Reports are generated post-graph with three output formats: JUnit XML (CI integration), structured JSON (programmatic consumption), and HTML (human review with trace deep links).
- Describe -- Provide a URL and a natural language test specification
- Plan -- The Planner agent navigates the target app, probes the DOM accessibility tree, and builds a step-by-step test plan with semantic locators
- Generate -- The Executor agent converts the plan into a deterministic Playwright TypeScript test file
- Validate -- The Evaluator agent runs the test with OTel trace injection and asserts backend behavior via Tracetest
- Heal -- If locators break on subsequent runs, the Healer agent automatically reconstructs them from fresh accessibility snapshots
- Report -- Results are written as JUnit XML, JSON, and HTML; failures auto-create Jira tickets with root-cause analysis
- Python 3.11+
- Node.js 18+ (Playwright runtime)
- Docker (Testcontainers)
- Anthropic API key
# Install
git clone https://github.com/damir-topic/auto-qa-workbench.git
cd auto-qa-workbench
uv venv && source .venv/bin/activate
uv pip install -e .
cp .env.example .env
# Add your ANTHROPIC_API_KEY to .env
# Install Playwright browsers
npx playwright install chromium
# Generate a test
auto-qa run --url https://example.com --spec "Verify the page has a heading"
# Run the generated test
npx playwright test generated/specs/src/
cli/ # Typer CLI entry point
config/ # Pydantic settings
graph/ # LangGraph agents (supervisor, planner, executor, healer, evaluator)
mcp/ # Playwright MCP client
infra/ # Testcontainers (OTel Collector, Jaeger, Tracetest)
tracetest/ # Tracetest API client
jira/ # Jira REST API integration
genai/ # GenAI semantic convention support
codegen/ # Playwright code generation and validation
reporting/ # JUnit XML, JSON, HTML report generation
All settings are managed via environment variables.

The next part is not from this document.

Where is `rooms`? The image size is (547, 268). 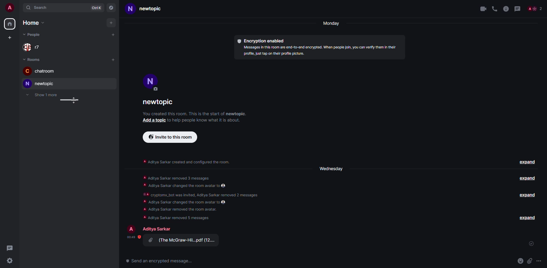
rooms is located at coordinates (32, 59).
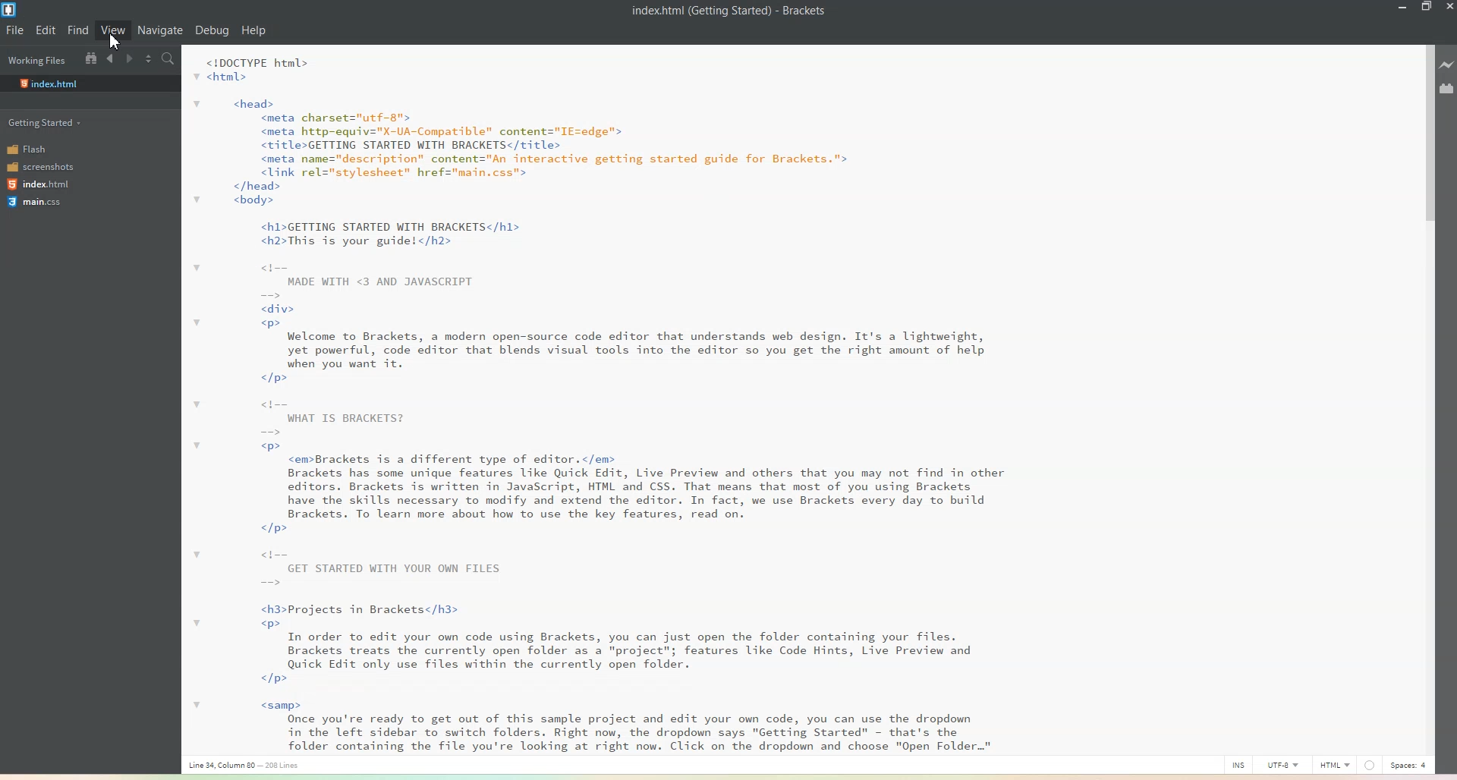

See .env.example for the full list of available options, or check src/config/settings.py for detailed field documentation.

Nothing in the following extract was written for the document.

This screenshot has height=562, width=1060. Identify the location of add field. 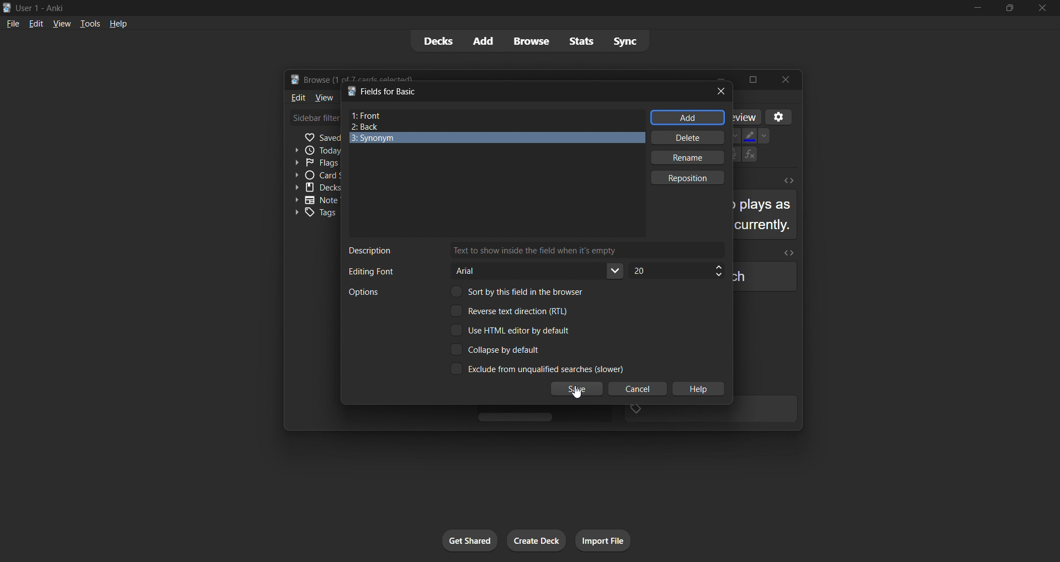
(690, 118).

| Variable | Required | Default | Description |
|---|---|---|---|
ANTHROPIC_API_KEY |
Yes | -- | Anthropic API key for Claude |
MODEL_NAME |
No | claude-sonnet-4-5-20250929 |
Model to use for agents |
MAX_RETRIES |
No | 3 |
Max retry attempts per agent |
TOKEN_BUDGET |
No | 150000 |
Token budget per run |
OUTPUT_DIR |
No | generated/specs |
Output directory for specs |
HEADLESS |
No | false |
Run browser in headless mode |
Jira integration is disabled by default. See .env.example for Jira configuration variables.

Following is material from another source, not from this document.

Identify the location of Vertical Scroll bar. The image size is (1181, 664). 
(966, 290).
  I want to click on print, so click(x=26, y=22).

Each run produces a Playwright test file in generated/specs/:
// generated/specs/verify-login-page.spec.ts
import { test, expect } from '@playwright/test';
test('Verify login page has username and password fields', async ({ page }) => {
await page.goto('https://example.com/login');
await expect(page.getByRole('textbox', { name: 'Username' })).toBeVisible();
await expect(page.getByRole('textbox', { name: 'Password' })).toBeVisible();
await expect(page.getByRole('button', { name: 'Sign in' })).toBeEnabled();
});Tests use accessibility-driven locators exclusively -- no CSS selectors or XPath.
Apache 2.0 -- see LICENSE for details.
See CONTRIBUTING.md for development setup and guidelines.